## QUOTED TEXT:

_____

Close window  |  View original article

When Unions Were Useful Instead of Harmful

Unions once provided a valuable service, and could again if they chose to.

By Petrarch  |  July 9, 2010

On Scragged's list of "awful things we often write about" right below "Obama administration appointees" can be found "unions."  Labor unions are responsible for the destruction of countless millions of American jobs and the death of high-wage American mass-manufacturing, to say nothing of the looming bankruptcy of various states and the oppression of taxpayers nationwide.  This country would unquestionably be a better place without unions, unionism, union bosses, union contributions, union corruption, and most certainly, without exclusive union bargaining rights.

How is it possible that such economically devastating and incomparably venal organizations came to be?  How was the first one ever allowed?  Have we always been this stupid?

No.  A very long time ago, unions performed noble and worthy services for their members and their employers, helping greatly to make a better world for everyone.

If unions would take a long, hard look back to their origins, they could benefit us all once again.  Likely?  Perhaps not; but it's worth talking about.

Fighting Against Abuse

The story most Americans know and which public-school teachers and union leaders love to proclaim, is of the workers' righteous struggle against oppressive and callous bosses.  Perhaps surprisingly, there's a lot of truth to the tale.

_____

## AIM A:
Reproduce the passage of the article on unions starting with "How is it possible" and going on through "worth talking about.", word for word.

(Data on locating visible targets)
_____

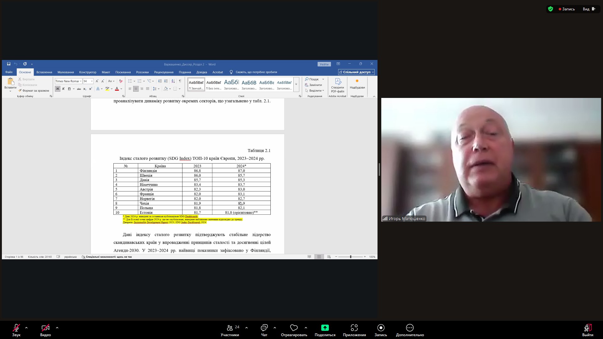Click the save icon in title bar
Viewport: 603px width, 339px height.
point(9,64)
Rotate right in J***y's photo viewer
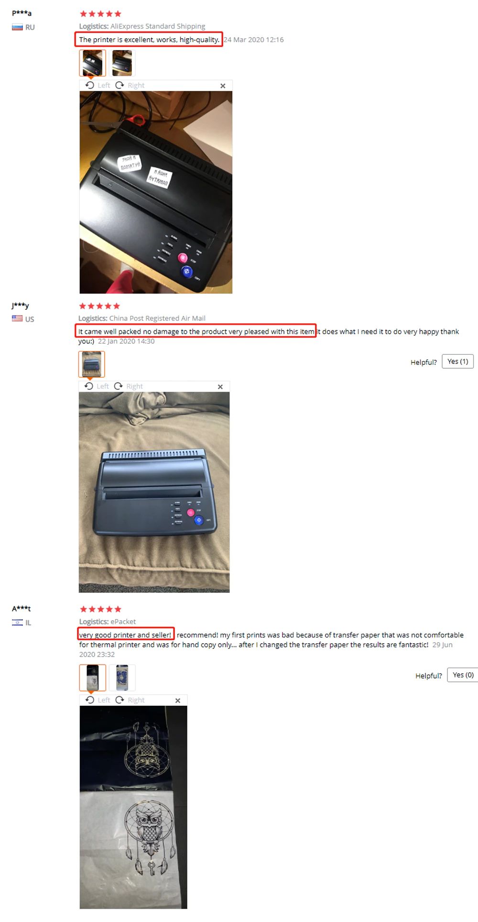 pyautogui.click(x=129, y=386)
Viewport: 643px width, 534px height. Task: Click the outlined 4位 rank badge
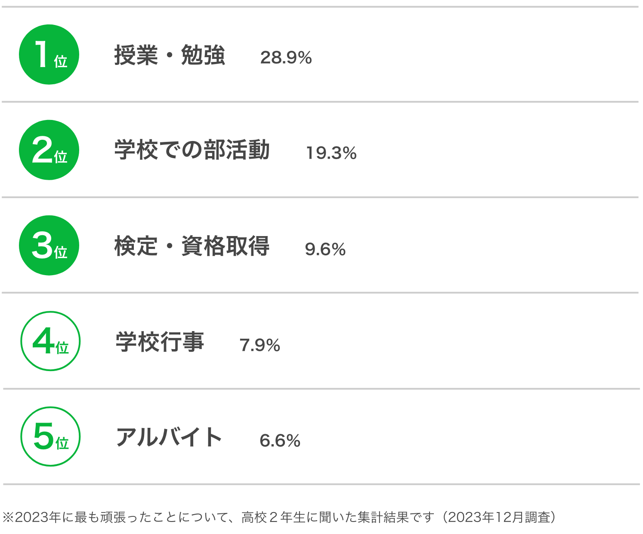point(51,341)
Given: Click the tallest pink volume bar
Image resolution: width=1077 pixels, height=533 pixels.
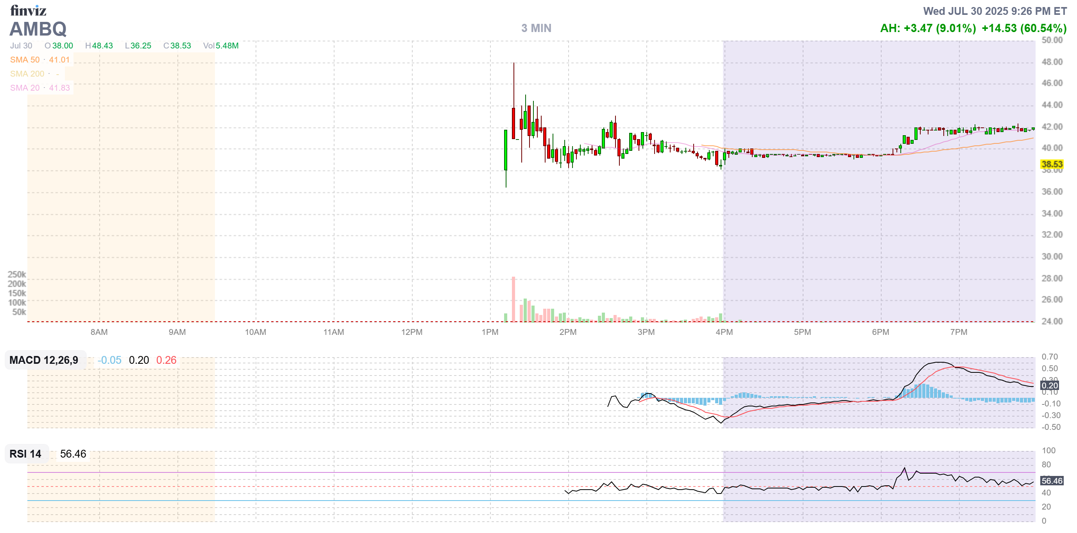Looking at the screenshot, I should click(x=513, y=299).
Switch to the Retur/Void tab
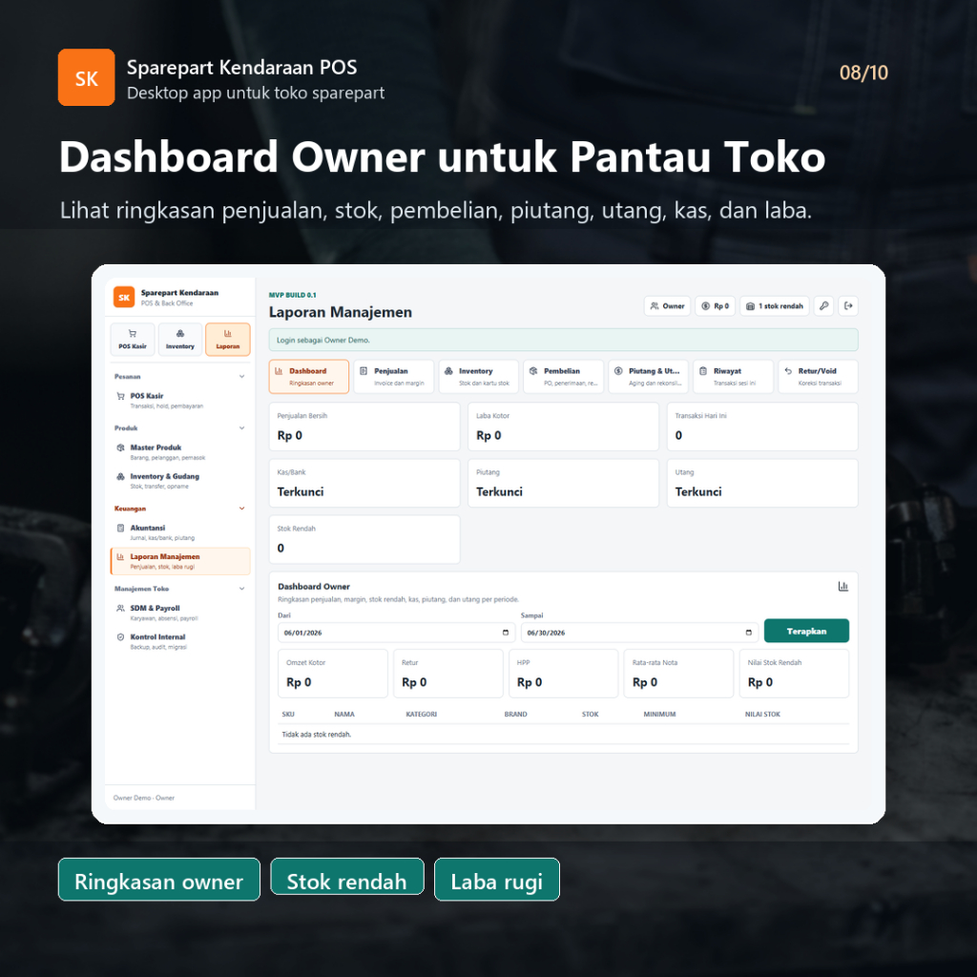977x977 pixels. 818,376
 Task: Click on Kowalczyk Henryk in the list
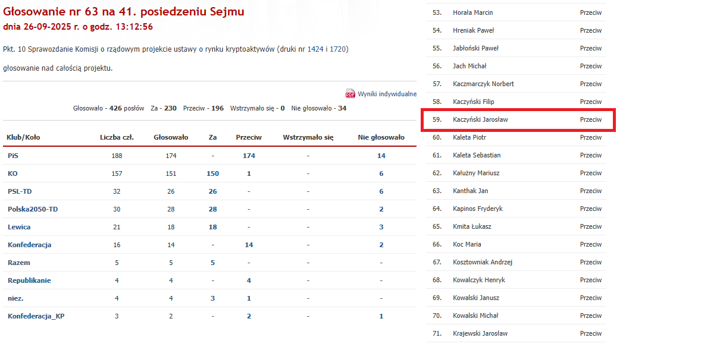479,280
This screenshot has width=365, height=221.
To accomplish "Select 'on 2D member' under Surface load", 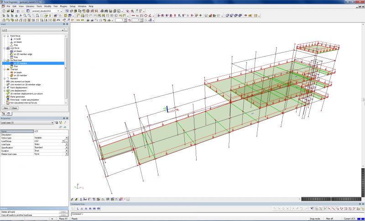I will point(20,63).
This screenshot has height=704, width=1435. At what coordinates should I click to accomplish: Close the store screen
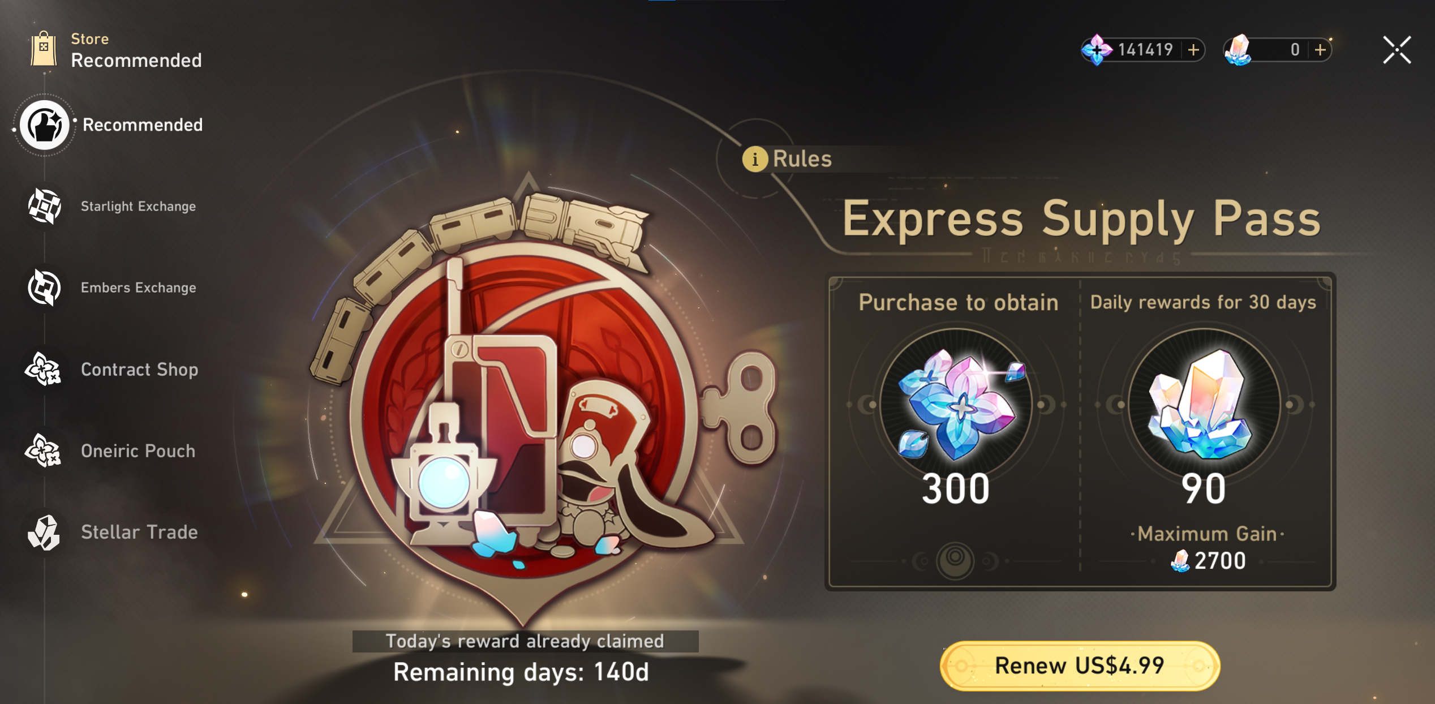click(1397, 50)
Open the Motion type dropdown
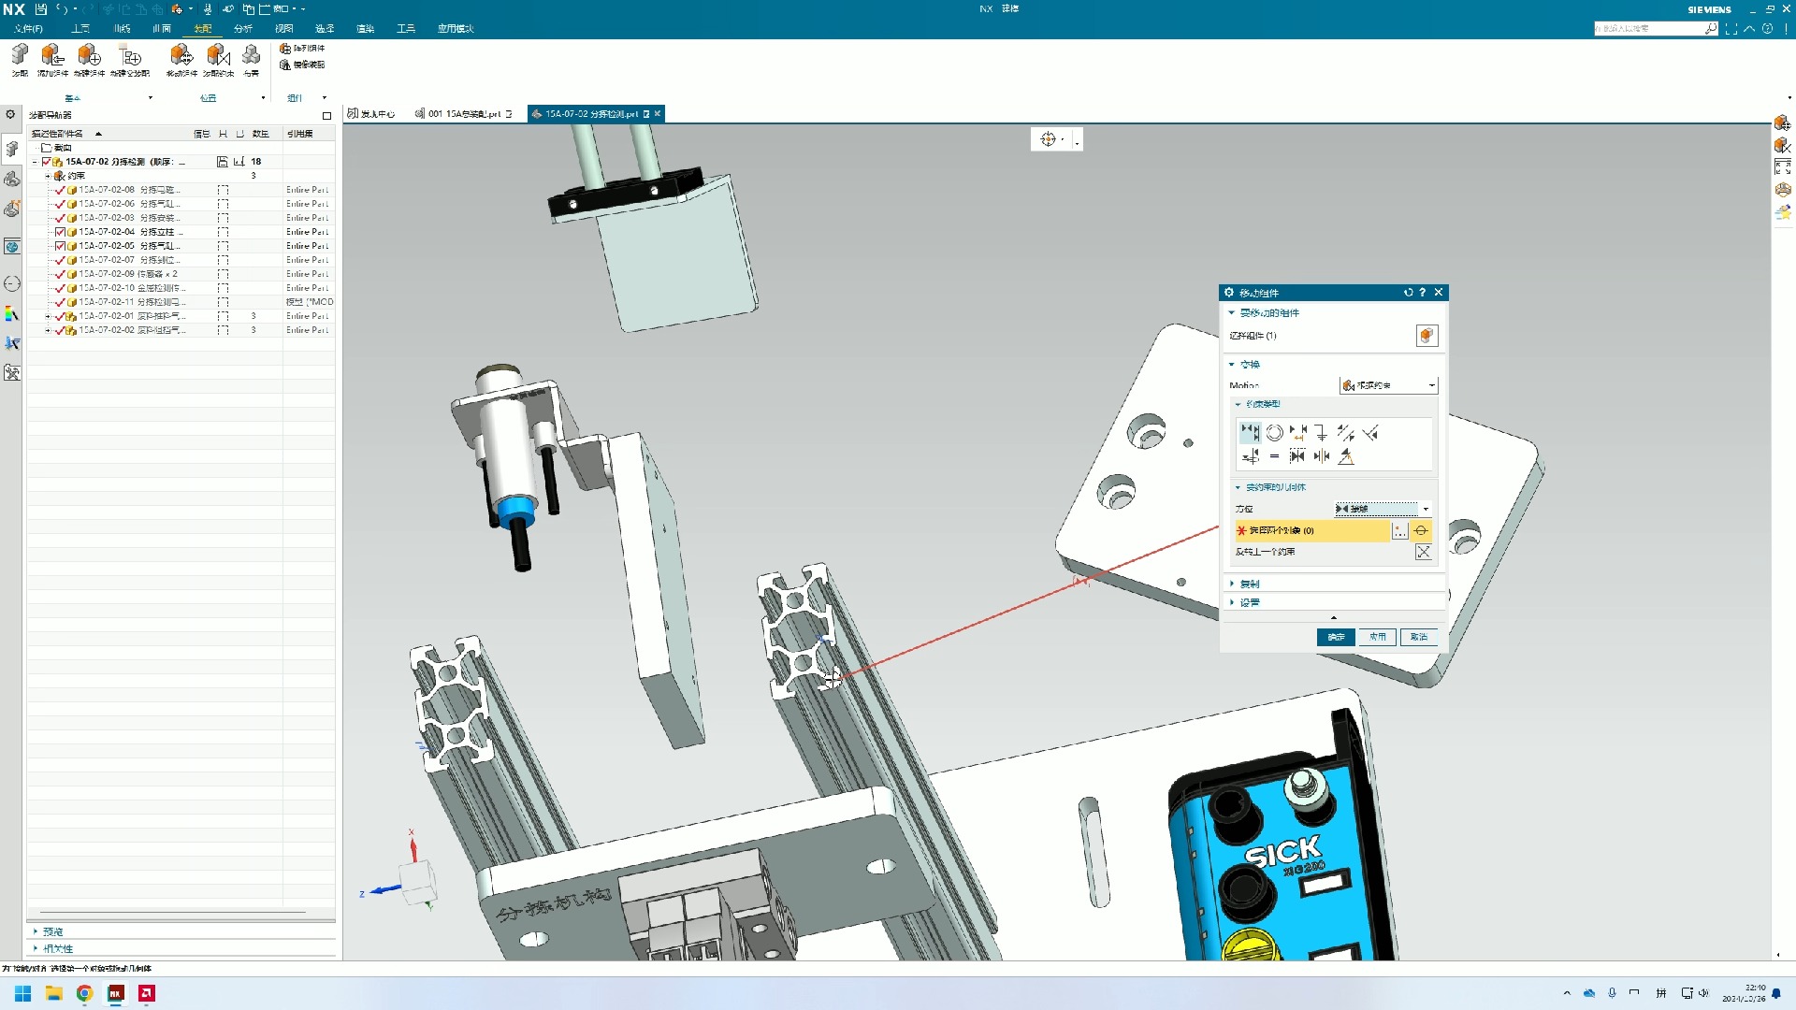1796x1010 pixels. (1388, 385)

_____

## AIM B:
Find each line in the rows above that contains the string "width", and copy those lines out.

## PROBLEM SOLUTION A:
How is it possible that such economically devastating and incomparably venal organizations came to be?  How was the first one ever allowed?  Have we always been this stupid?

No.  A very long time ago, unions performed noble and worthy services for their members and their employers, helping greatly to make a better world for everyone.

If unions would take a long, hard look back to their origins, they could benefit us all once again.  Likely?  Perhaps not; but it's worth talking about.

## PROBLEM SOLUTION B:
Viewport: 603px width, 339px height.
Viewport: 643px width, 534px height. Task: Click the outlined 4位 rank badge
Image resolution: width=1077 pixels, height=533 pixels.
This screenshot has width=365, height=221.
This screenshot has height=704, width=1435. At what coordinates should I click to accomplish: Close the store screen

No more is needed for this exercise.